EXERCISE DIRECTIONS
Would you restate every entry that follows, word for word, and leave out the pictures?

[Records drawn from a dataset]
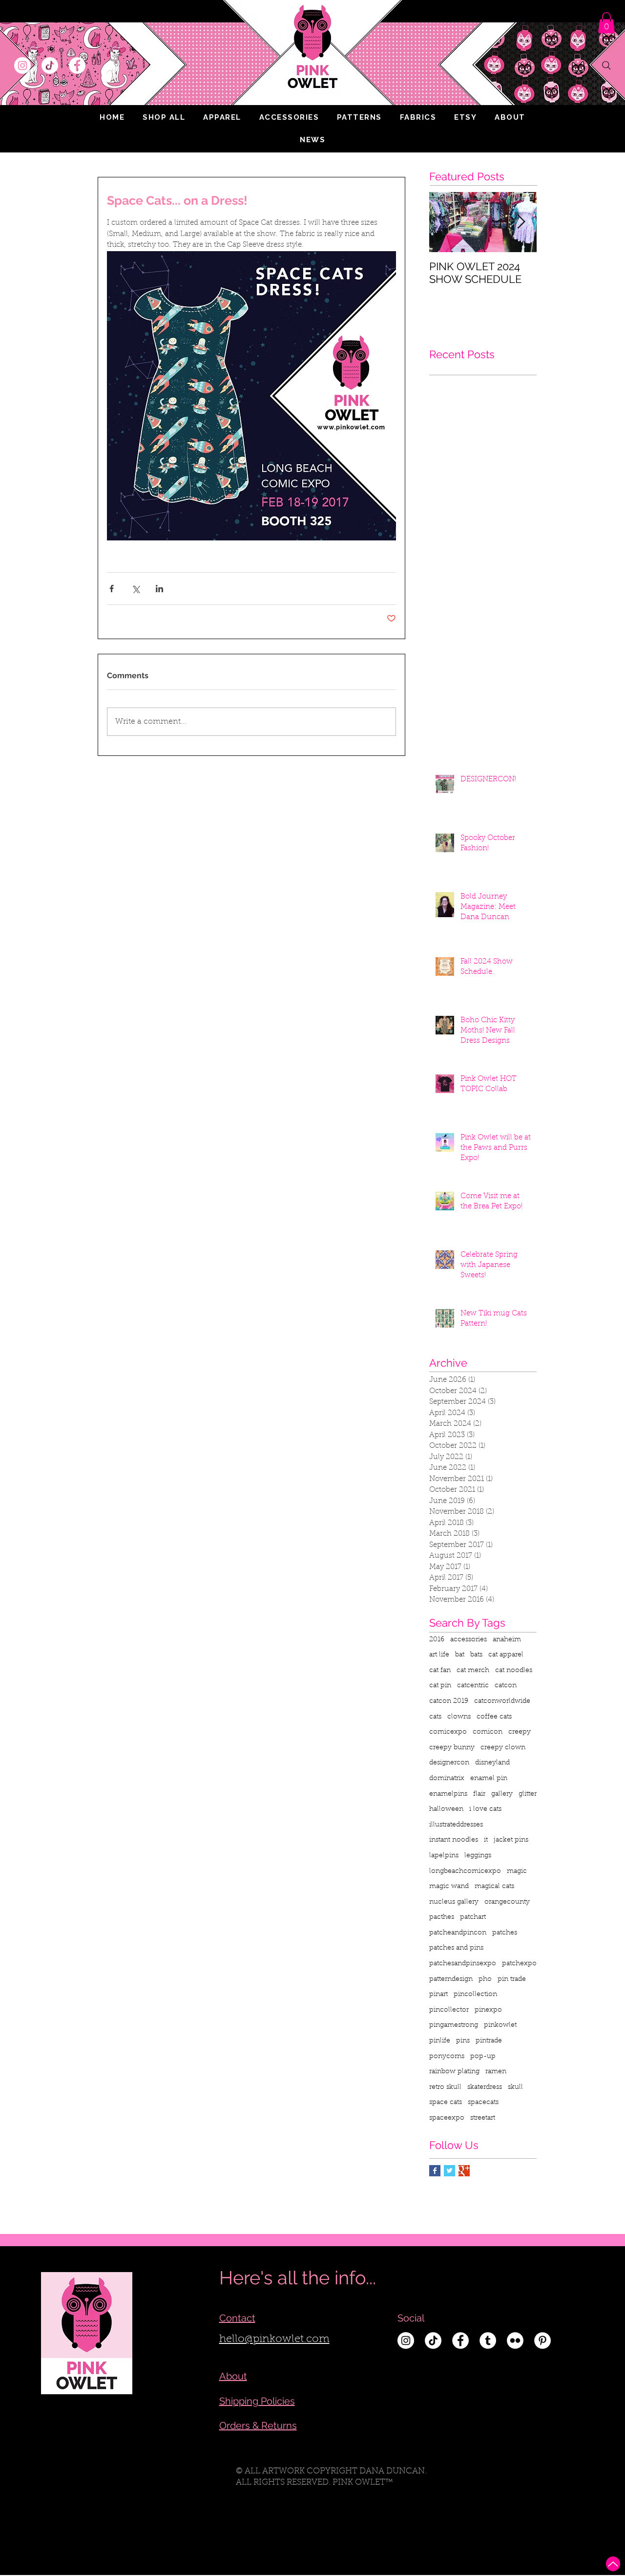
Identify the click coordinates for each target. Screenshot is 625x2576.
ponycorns (446, 2056)
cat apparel (505, 1655)
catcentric (473, 1685)
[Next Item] (521, 222)
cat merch (473, 1670)
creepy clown (502, 1747)
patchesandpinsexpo (462, 1963)
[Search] (606, 65)
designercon (449, 1763)
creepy (519, 1732)
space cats (445, 2102)
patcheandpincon (457, 1933)
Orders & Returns (258, 2425)
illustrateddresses (456, 1825)
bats (476, 1655)
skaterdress (484, 2087)
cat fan (440, 1670)
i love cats (485, 1809)
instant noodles (453, 1840)
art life (439, 1655)
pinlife (439, 2041)
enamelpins (448, 1794)
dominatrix (446, 1778)
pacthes (441, 1917)
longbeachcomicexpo (465, 1871)
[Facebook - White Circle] (77, 65)
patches (504, 1933)
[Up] (613, 2563)
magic (517, 1871)
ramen (495, 2071)
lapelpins (443, 1855)
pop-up (483, 2056)
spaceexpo (446, 2118)
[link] (606, 22)
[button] (222, 117)
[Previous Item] (444, 222)
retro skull (445, 2087)
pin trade (512, 1979)
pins (463, 2041)
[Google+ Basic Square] (464, 2170)
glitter (528, 1794)
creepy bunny (452, 1747)
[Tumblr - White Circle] (487, 2340)
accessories (468, 1639)
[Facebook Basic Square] (434, 2170)
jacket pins (511, 1840)
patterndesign (451, 1979)
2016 (436, 1639)
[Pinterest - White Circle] (542, 2340)
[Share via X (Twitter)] (135, 588)
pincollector (449, 2010)
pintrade (489, 2041)
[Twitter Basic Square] (449, 2170)
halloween (446, 1809)
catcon (506, 1685)
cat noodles (513, 1670)
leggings (477, 1855)
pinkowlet (500, 2025)
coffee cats (494, 1717)
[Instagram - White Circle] (22, 65)
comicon (487, 1732)
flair (479, 1794)
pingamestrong (453, 2025)
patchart (473, 1917)
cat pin (440, 1685)
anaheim (507, 1639)
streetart (482, 2118)
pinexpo (488, 2010)
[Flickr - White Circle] (515, 2340)
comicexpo (448, 1732)
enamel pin (488, 1778)
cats (435, 1717)
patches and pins (456, 1948)
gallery (502, 1794)
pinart (438, 1994)
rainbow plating (454, 2071)
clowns (459, 1717)
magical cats (494, 1886)
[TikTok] (50, 65)
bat (459, 1655)
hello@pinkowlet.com (274, 2339)
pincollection (475, 1994)
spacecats (483, 2102)
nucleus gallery (454, 1902)
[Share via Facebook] (111, 588)
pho (485, 1979)
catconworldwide (502, 1701)
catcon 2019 (448, 1701)
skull (515, 2087)
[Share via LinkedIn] (159, 588)
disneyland (492, 1763)
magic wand (449, 1886)
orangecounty (507, 1902)
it (486, 1840)
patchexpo (519, 1963)
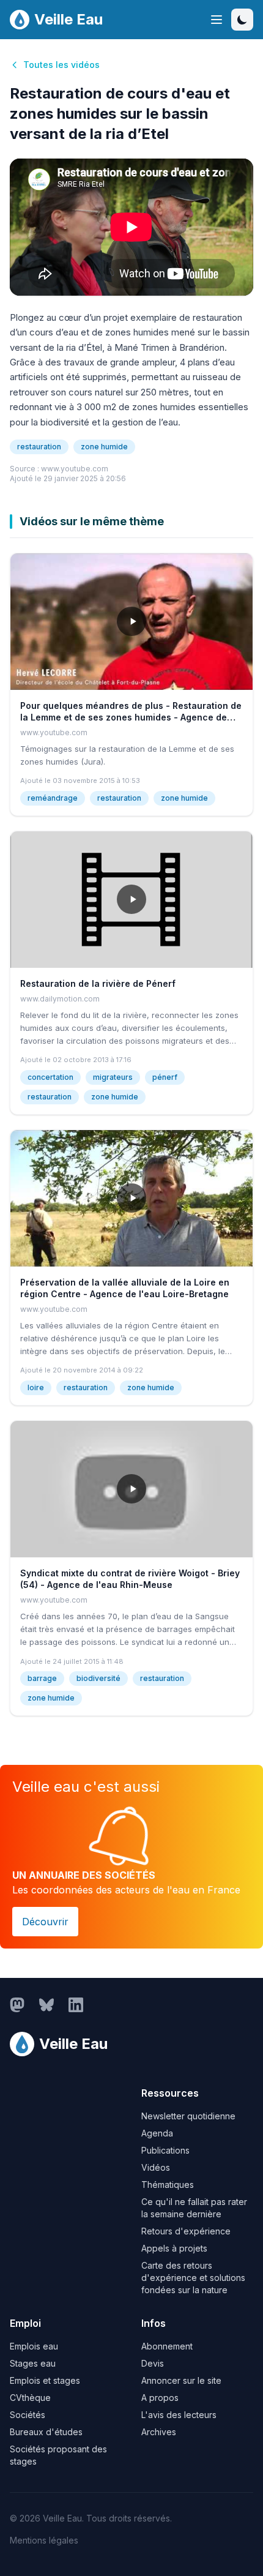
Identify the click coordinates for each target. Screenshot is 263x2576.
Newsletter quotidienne (188, 2116)
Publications (165, 2150)
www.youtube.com (74, 468)
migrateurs (113, 1077)
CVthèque (30, 2397)
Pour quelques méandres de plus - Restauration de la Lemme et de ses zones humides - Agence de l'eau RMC (131, 717)
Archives (158, 2432)
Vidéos (155, 2167)
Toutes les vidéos (61, 64)
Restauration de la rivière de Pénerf (98, 983)
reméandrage (53, 798)
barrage (42, 1678)
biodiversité (98, 1678)
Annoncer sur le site (181, 2380)
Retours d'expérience (186, 2231)
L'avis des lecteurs (179, 2414)
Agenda (157, 2133)
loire (36, 1387)
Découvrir (45, 1921)
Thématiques (167, 2184)
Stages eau (33, 2363)
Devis (152, 2363)
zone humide (104, 446)
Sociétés (27, 2414)
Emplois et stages (45, 2380)
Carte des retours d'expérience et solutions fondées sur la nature (193, 2277)
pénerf (164, 1077)
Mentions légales (44, 2540)
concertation (50, 1077)
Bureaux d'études (46, 2432)
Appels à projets (174, 2248)
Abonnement (167, 2346)
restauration (39, 446)
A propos (160, 2397)
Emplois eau (34, 2346)
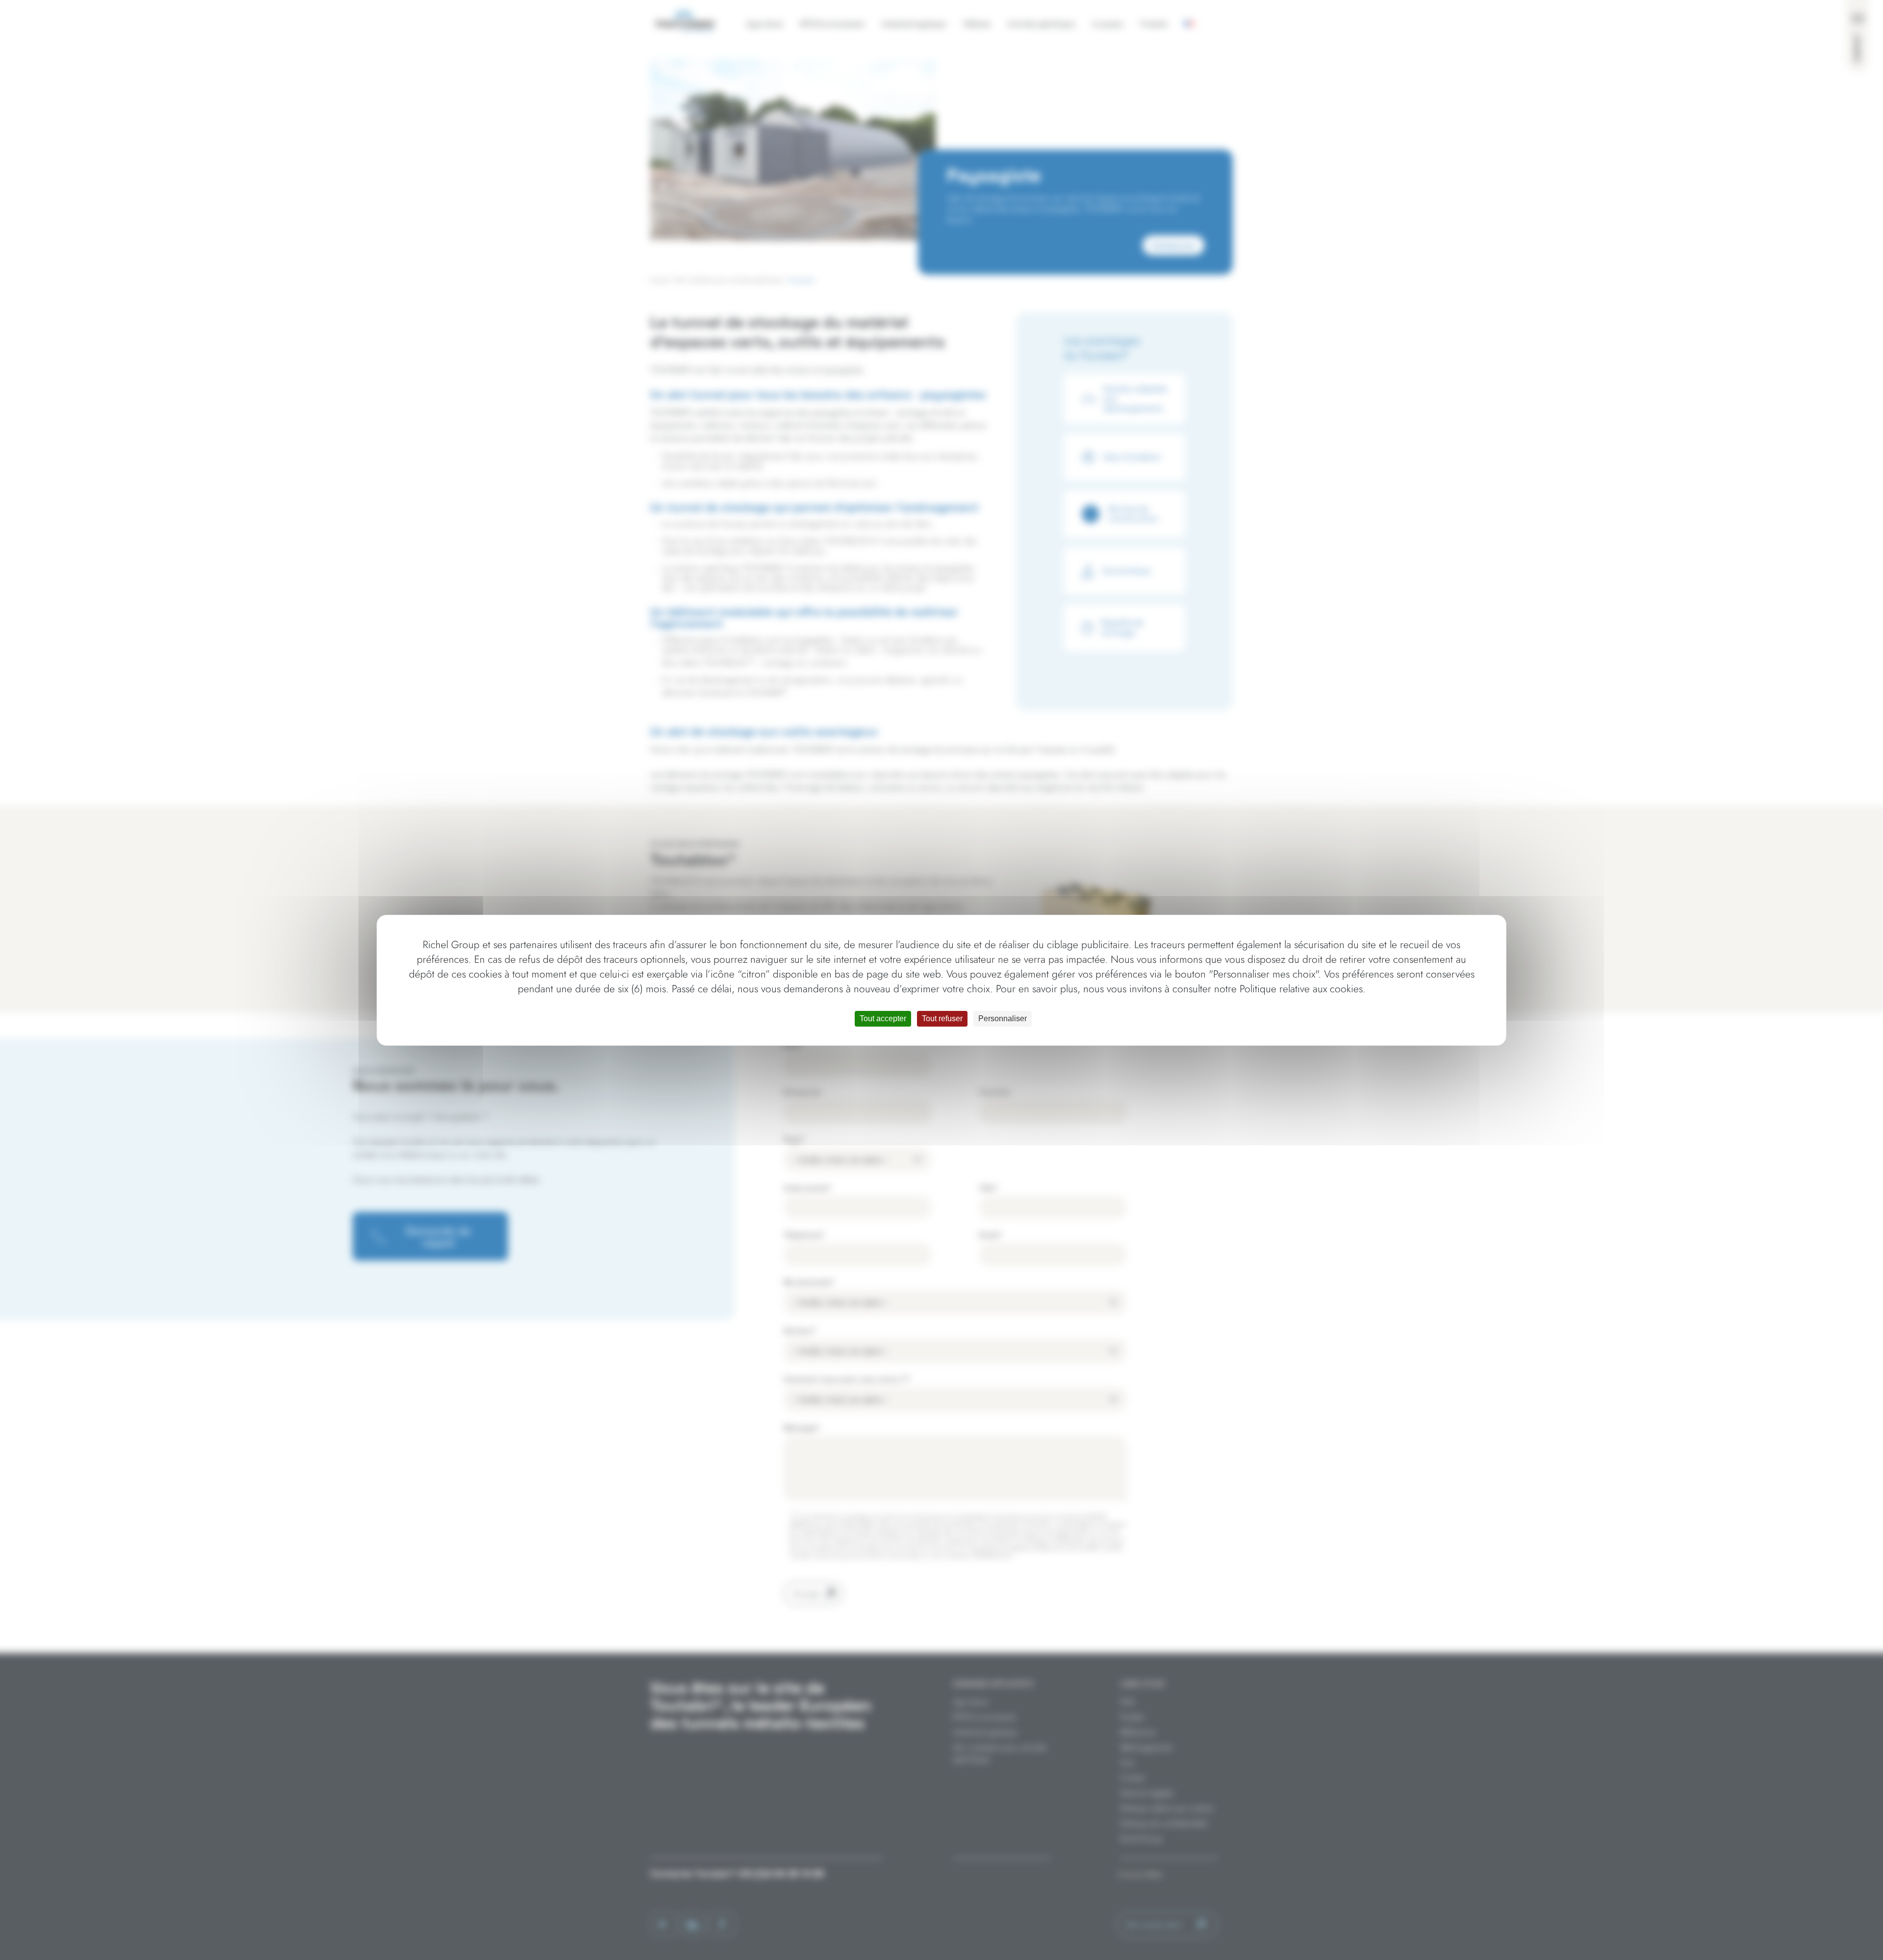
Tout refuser (942, 1018)
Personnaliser (1002, 1018)
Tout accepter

RESPONSE TO THIS EXERCISE
Identify the click coordinates for each target. Screenshot is 625x2576.
ponycorns (446, 2056)
cat apparel (505, 1655)
catcentric (473, 1685)
[Next Item] (521, 222)
cat merch (473, 1670)
creepy clown (502, 1747)
patchesandpinsexpo (462, 1963)
[Search] (606, 65)
designercon (449, 1763)
creepy (519, 1732)
space cats (445, 2102)
patcheandpincon (457, 1933)
Orders & Returns (258, 2425)
illustrateddresses (456, 1825)
bats (476, 1655)
skaterdress (484, 2087)
cat fan (440, 1670)
i love cats (485, 1809)
instant noodles (453, 1840)
art life (439, 1655)
pinlife (439, 2041)
enamelpins (448, 1794)
dominatrix (446, 1778)
pacthes (441, 1917)
longbeachcomicexpo (465, 1871)
[Facebook - White Circle] (77, 65)
patches (504, 1933)
[Up] (613, 2563)
magic (517, 1871)
ramen (495, 2071)
lapelpins (443, 1855)
pop-up (483, 2056)
spaceexpo (446, 2118)
[link] (606, 22)
[button] (222, 117)
[Previous Item] (444, 222)
retro skull (445, 2087)
pin trade (512, 1979)
pins (463, 2041)
[Google+ Basic Square] (464, 2170)
glitter (528, 1794)
creepy bunny (452, 1747)
[Tumblr - White Circle] (487, 2340)
accessories (468, 1639)
[Facebook Basic Square] (434, 2170)
jacket pins (511, 1840)
patterndesign (451, 1979)
2016 (436, 1639)
[Pinterest - White Circle] (542, 2340)
[Share via X (Twitter)] (135, 588)
pincollector (449, 2010)
pintrade (489, 2041)
[Twitter Basic Square] (449, 2170)
halloween (446, 1809)
catcon (506, 1685)
cat noodles (513, 1670)
leggings (477, 1855)
pinkowlet (500, 2025)
coffee cats (494, 1717)
[Instagram - White Circle] (22, 65)
comicon (487, 1732)
flair (479, 1794)
pingamestrong (453, 2025)
patchart (473, 1917)
cat pin (440, 1685)
anaheim (507, 1639)
streetart (482, 2118)
pinexpo (488, 2010)
[Flickr - White Circle] (515, 2340)
comicexpo (448, 1732)
enamel pin (488, 1778)
cats (435, 1717)
patches and pins (456, 1948)
gallery (502, 1794)
pinart (438, 1994)
rainbow plating (454, 2071)
clowns (459, 1717)
magical cats (494, 1886)
[TikTok] (50, 65)
bat (459, 1655)
hello@pinkowlet.com (274, 2339)
pincollection (475, 1994)
spacecats (483, 2102)
nucleus gallery (454, 1902)
[Share via Facebook] (111, 588)
pho (485, 1979)
catconworldwide (502, 1701)
catcon 2019 (448, 1701)
skull (515, 2087)
[Share via LinkedIn] (159, 588)
disneyland (492, 1763)
magic wand (449, 1886)
orangecounty (507, 1902)
it (486, 1840)
patchexpo (519, 1963)
Identify the click coordinates for each target. Screenshot is 263x2576.
Newsletter quotidienne (188, 2116)
Publications (165, 2150)
www.youtube.com (74, 468)
migrateurs (113, 1077)
CVthèque (30, 2397)
Pour quelques méandres de plus - Restauration de la Lemme et de ses zones humides - Agence de l'eau RMC (131, 717)
Archives (158, 2432)
Vidéos (155, 2167)
Toutes les vidéos (61, 64)
Restauration de la rivière de Pénerf (98, 983)
reméandrage (53, 798)
barrage (42, 1678)
biodiversité (98, 1678)
Annoncer sur le site (181, 2380)
Retours d'expérience (186, 2231)
L'avis des lecteurs (179, 2414)
Agenda (157, 2133)
loire (36, 1387)
Découvrir (45, 1921)
Thématiques (167, 2184)
Stages eau (33, 2363)
Devis (152, 2363)
zone humide (104, 446)
Sociétés (27, 2414)
Emplois et stages (45, 2380)
Carte des retours d'expérience et solutions fondées sur la nature (193, 2277)
pénerf (164, 1077)
Mentions légales (44, 2540)
concertation (50, 1077)
Bureaux d'études (46, 2432)
Appels à projets (174, 2248)
Abonnement (167, 2346)
restauration (39, 446)
A propos (160, 2397)
Emplois eau (34, 2346)
Tout refuser (942, 1018)
Personnaliser (1002, 1018)
Tout accepter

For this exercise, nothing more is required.